The bears were constant and dangerous sources of annoyance to the bee-hunter. It was not often that an armed man--and le Bourdon seldom moved without his rifle--has much to apprehend from the common brown bear of America. Though a formidable-looking animal, especially when full grown, it is seldom bold enough to attack a human being, nothing but hunger, or care for its young, ever inducing it to go so much out of the ordinary track of its habits. But the love of the bear for honey amounts to a passion. Not only will it devise all sorts of bearish expedients to get at the sweet morsels, but it will scent them from afar. On one occasion, a family of Bruins had looked into a shanty of Ben's, that was not constructed with sufficient care, and consummated their burglary by demolishing the last comb. That disaster almost ruined the adventurer, then quite young in his calling; and ever since its occurrence he had taken the precaution to build such a citadel as should at least set teeth and paws at defiance. To one who had an axe, with access to young pines, this was not a difficult task, as was proved by the present habitation of our hero.
This was the second season that le Bourdon had occupied "Castle Meal," as he himself called the shanty. This appellation was a corruption of "chateau au Mtel" a name given to it by a wag of a voyageur^ who had aided Ben in ascending the Kalamazoo the previous summer, and had remained long enough with him to help him put up his habitation. The building was just twelve feet square, in the interior, and somewhat less than fourteen on its exterior. It was made of pine logs, in the usual mode, with the additional security of possessing a roof of squared timbers of which the several parts were so nicely fitted together as to shed rain. This unusual precaution was rendered necessary to protect the honey, since the bears would have unroofed the common bark coverings of the shanties, with the readiness of human beings, in order to get at stores as ample as those which the bee-hunter had soon collected beneath his roof. There was one window of glass, which le Bourdon had brought in his canoe; though it was a single sash of six small lights, that opened on hinges; the exterior being protected by stout bars of riven oak, securely let into the logs. The door was made of three thicknesses of oaken plank, pinned well together, and swinging on stout iron hinges, so secured as not to be easily removed. Its outside fastening was made by means of two stout staples, a short piece of ox-chain, and an unusually heavy padlock. Nothing short of an iron bar, and that cleverly applied, could force this fastening. On the inside, three bars of oak rendered all secure, when the master was at home.
"You set consid'rable store by your honey, I guess, stranger," said Gershom, as le Bourdon unlocked the fastenings and removed the chain, "if a body may judge by the kear (care) you take on't! Now, down our way we ain't half so partic'lar; Dolly and Blossom never so much as putting up a bar to the door, even when I sleep out, which is about half the time, now the summer is fairly set in."
"And whereabouts is 'down our way,' if one may be so bold as to ask the question?" returned le Bourdon, holding the door half-opened, while he turned his face toward the other, in expectation of the answer.

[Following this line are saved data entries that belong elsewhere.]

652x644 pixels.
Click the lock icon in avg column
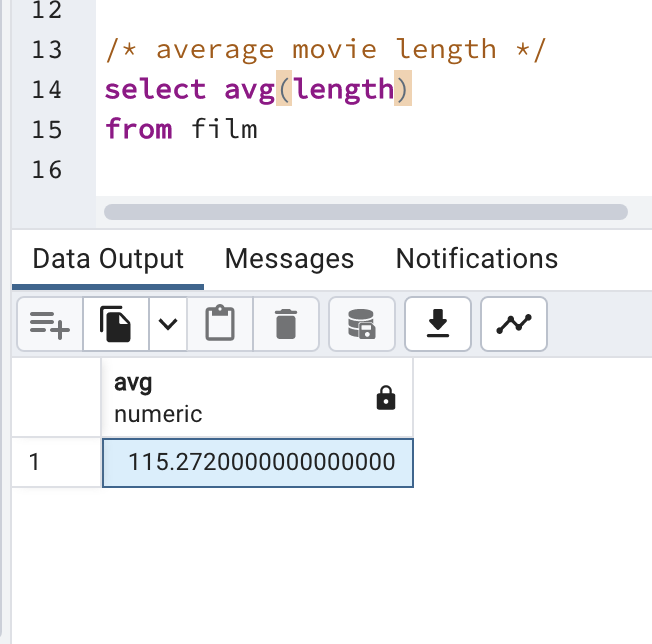[x=386, y=398]
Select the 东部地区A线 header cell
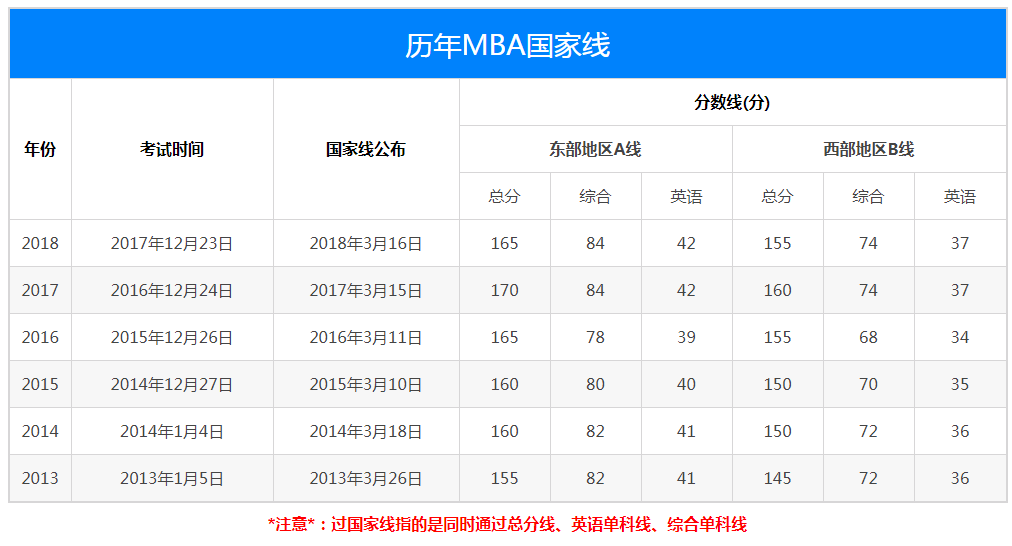Screen dimensions: 1012x546 (x=595, y=149)
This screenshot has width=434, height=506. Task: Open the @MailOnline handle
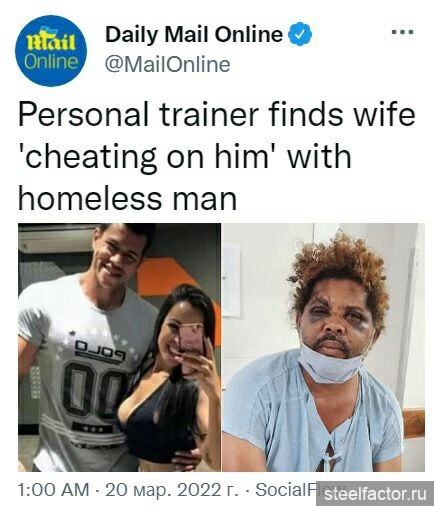pyautogui.click(x=168, y=64)
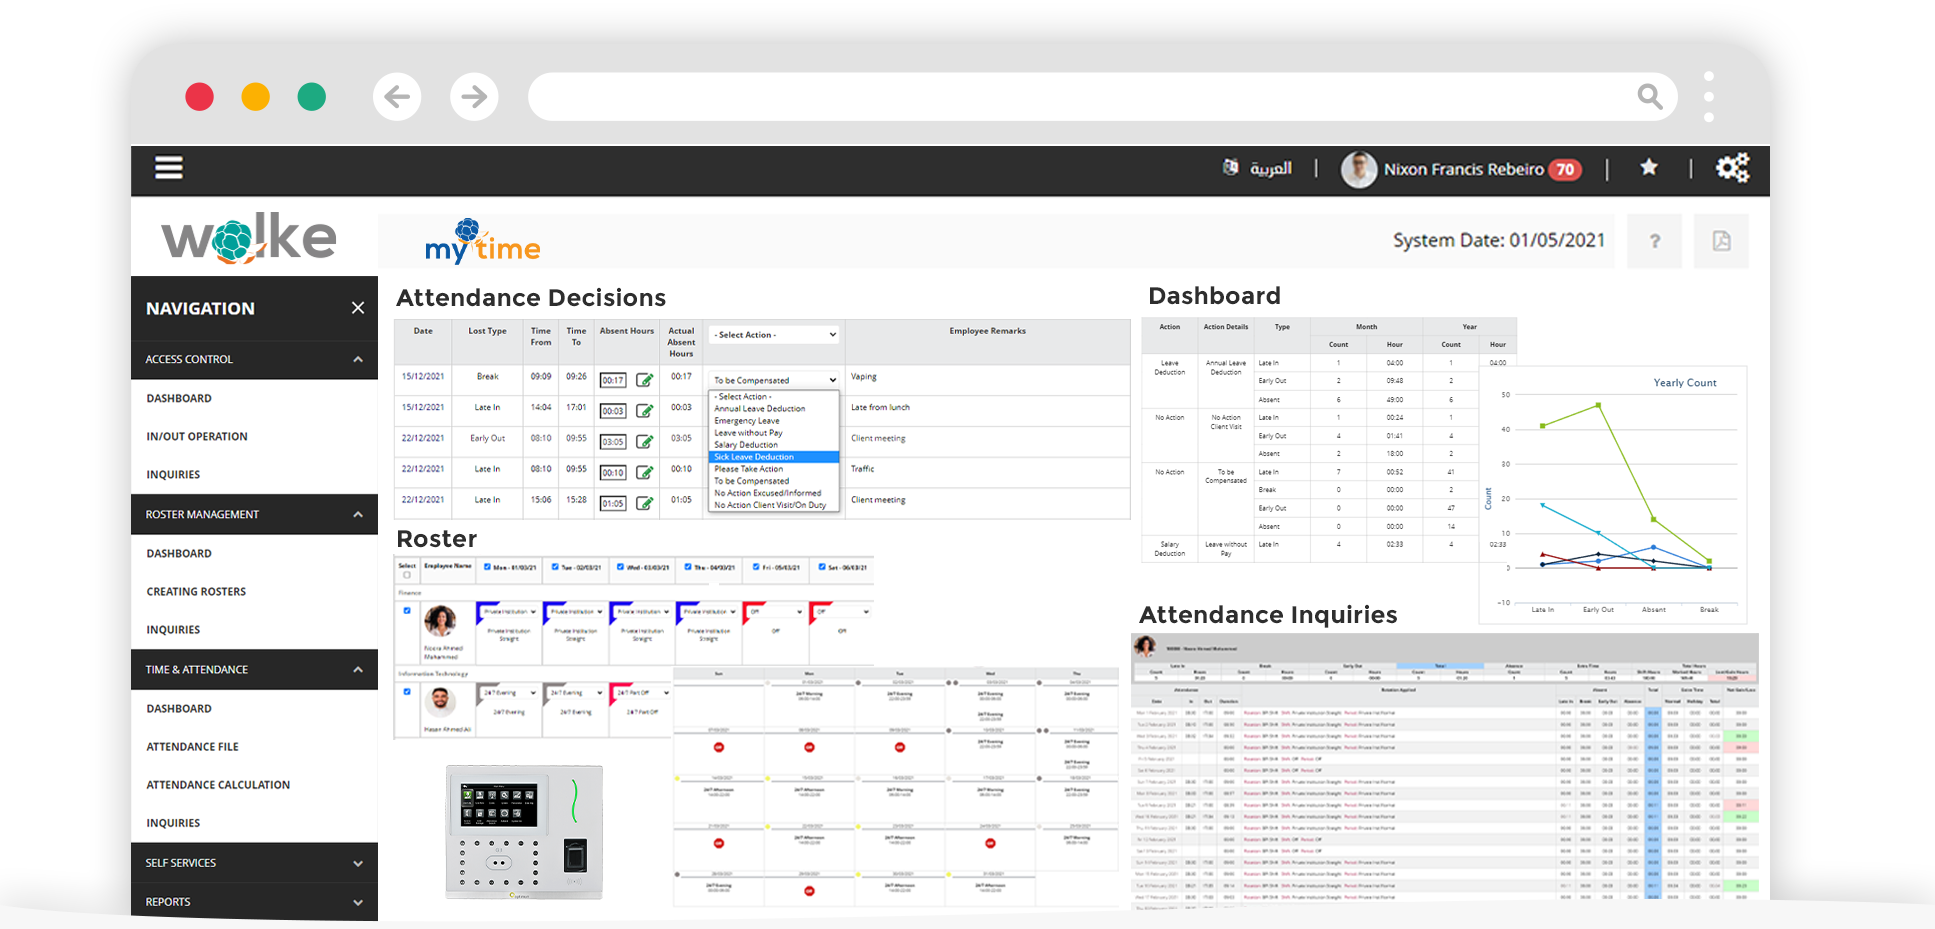Edit absent hours for the Break row
The image size is (1935, 929).
[645, 380]
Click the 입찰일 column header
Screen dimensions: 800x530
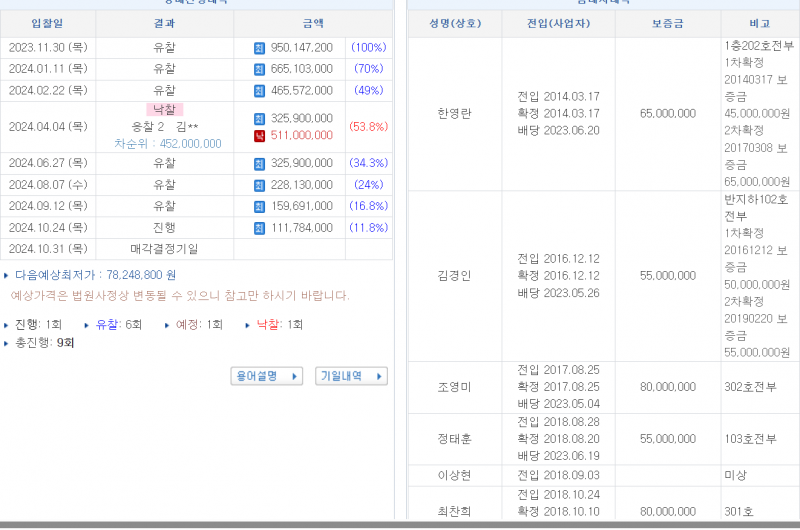(48, 23)
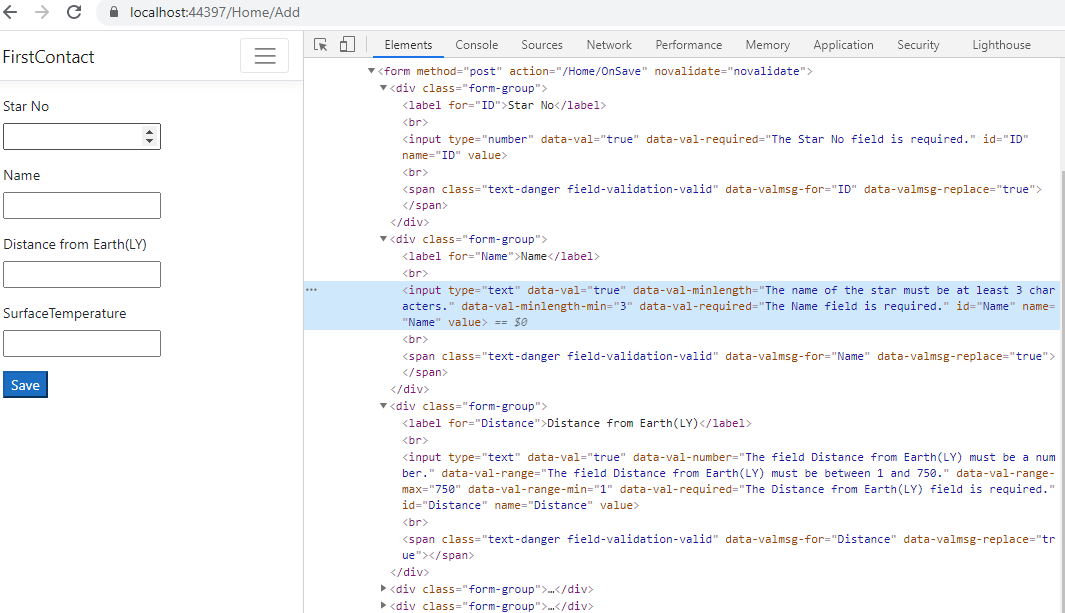Image resolution: width=1065 pixels, height=613 pixels.
Task: Expand the first collapsed form-group div
Action: point(385,589)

"Why, down at Whiskey Centre, to be sure, as the v'y'gerers and other boatmen call the place."
"And where is Whiskey Centre?" demanded Ben, a little pertinaciously.
"Why, I thought everybody would 'a' known that," answered Greshom; "sin' whiskey is as drawin' as a blister. Whiskey Centre is just where I happen to live; bein' what a body may call a travellin' name. As I'm now down at the mouth of the Kalamazoo, why Whiskey Centre's there, too."
"I understand the matter, now," answered le Bourdon, composing his well-formed mouth in a sort of contemptuous smile. "You and whiskey, being sworn friends, are always to be found in company. When I came into the river, which was the last week in April, I saw nothing like whiskey, nor anything like a Centre at the mouth."
"If you'd 'a' be'n a fortnight later, stranger, you'd 'a' found both. Travellin' Centres, and stationary, differs somewhat, I guess; one is always to be found, while t'other must be s'arched a'ter."
"And pray who are Dolly and Blossom; I hope the last is not a whiskey blossom?"
"Not she--she never touches a spoonful, though I tell her it never hurt mortal! She tries hard to reason me into it that it hurts me-- but that's all a mistake, as anybody can see that jest looks at me."
Ben did look at him; and, to say truth, came to a somewhat different conclusion.
"Is she so blooming that you call her 'Blossom'?" demanded the bee- hunter, "or is she so young?"
"The gal's a little of both. Dolly is my wife, and Blossom is my sister. The real name of Blossom is Margery Waring, but everybody calls her Blossom; and so I gi'n into it, with the rest on 'em."
It is probable that le Bourdon lost a good deal of his interest in this flower of the wilderness, as soon as he learned she was so nearly related to the Whiskey Centre. Gershom was so very uninviting an object, and had so many palpable marks, that he had fairly earned the nickname which, as it afterward appeared, the western adventurers had given him, as well as his abode, wherever the last might be, that no one of decently sober habits could readily fancy anything belonging to him. At any rate, the bee-hunter now led the way into his cabin, whither he was followed without unnecessary ceremony, by all three of his guests.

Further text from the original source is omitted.